Passage provided
::::
Not much change in my pregnancy this week besides Dylan is moving so much and it gets stronger and stronger every week. Sometimes I will get this kick from him that I have to like catch my breath. I ABSOUTLY love it! At night after dinner Greg and I have been playing music for him and putting my phone right on my belly with the music. It is so funny to watch because the phone will move up and down when he kicks. We think he likes the music since his kicks get stronger when we play it.
This pregnancy has become so surreal for me in the past 2 weeks. I think with him moving so much and actually seeing my belly move when he moves, is such a miracle of god. The bond that I feel with him is already so strong, that I cannot imagine the bond when he actually arrives into this world. Greg talks to him all the time and it is so cute, it melts my heart! We have my 28 week check up next Friday so I am hoping we will have some more up to date information for everyone.
4/12/12 •
As I just put clothes in the dryer, I realized how much laundry Greg and I actually go through. I feel like I just did 3 loads of laundry for us a few days ago and now it’s time again. As I was putting the clothes from the washing machine to the dryer, my thoughts turned to our baby. I can’t even imagine how much laundry our new family of three will go through then? Then I got to thinking that I still can’t really imagine what our new life will be like with a baby. I can’t imagine how our house will look like with baby stuff in it. I can’t imagine loading the car up with a baby, car seat, diaper bag, stroller, and anything else that is needed before running an errand. It sounds exhausting to me!
Before ever getting pregnant, I always thought, “I’ll be pregnant for 9 months and I’ll be ready by the time that 9 month period is over.” Well, considering I’m not quite there yet, I wonder if I will still think like that?
As it is I’m 26 weeks pregnant and I was informed by an email that I have 14 weeks left (keeping fingers crossed) before we meet our little boy. While I’m so excited to meet him, see what he looks like, and to actually hold him, I can’t help but feel really unprepared. But not unprepared in the having baby stuff sense. I know that it’ll all come together and we’ll have all we need before he arrives. It’s the unprepared in the “what do do, how to act, what life will be like with an actual baby” sense.
::::
Supplied material
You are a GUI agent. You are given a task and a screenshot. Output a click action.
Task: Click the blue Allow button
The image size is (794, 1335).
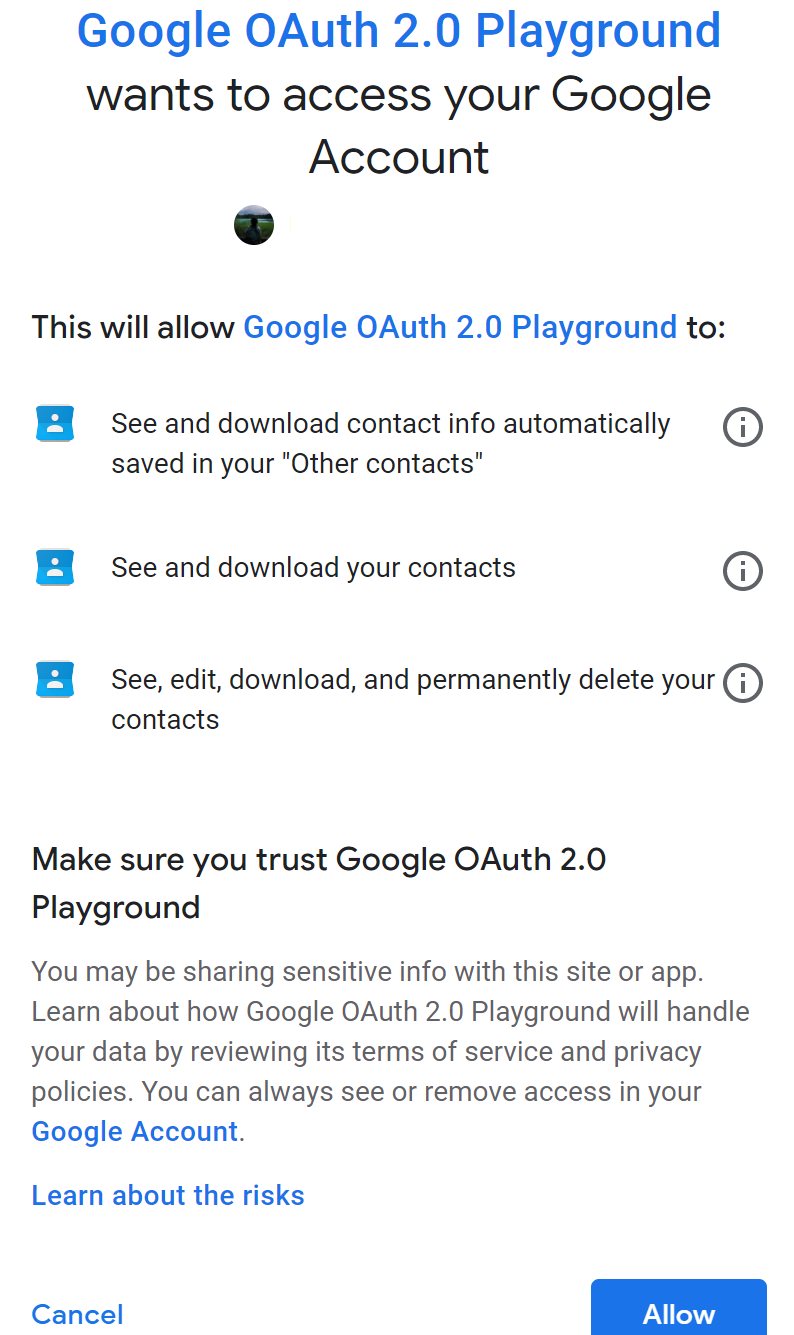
::::
Tasks to perform
• 1. Decide whether each statement below agrees with the pregnancy blog text above. Answer yes or no for each, and quote the deciding words from the text.
(a) The writer and Greg play music for the baby at night after dinner.
(b) The writer's 28 week check up is this Friday.
(c) The writer feels unprepared in terms of having baby stuff.
• 2. Reproduce the part of the pregnancy blog text above word for word, starting with "Not much change" and going on through "we play it.".

Problem solutions
• 1.
(a) Yes: "At night after dinner Greg and I have been playing music for him"
(b) No: "We have my 28 week check up next Friday"
(c) No: "But not unprepared in the having baby stuff sense."

• 2.
Not much change in my pregnancy this week besides Dylan is moving so much and it gets stronger and stronger every week. Sometimes I will get this kick from him that I have to like catch my breath. I ABSOUTLY love it! At night after dinner Greg and I have been playing music for him and putting my phone right on my belly with the music. It is so funny to watch because the phone will move up and down when he kicks. We think he likes the music since his kicks get stronger when we play it.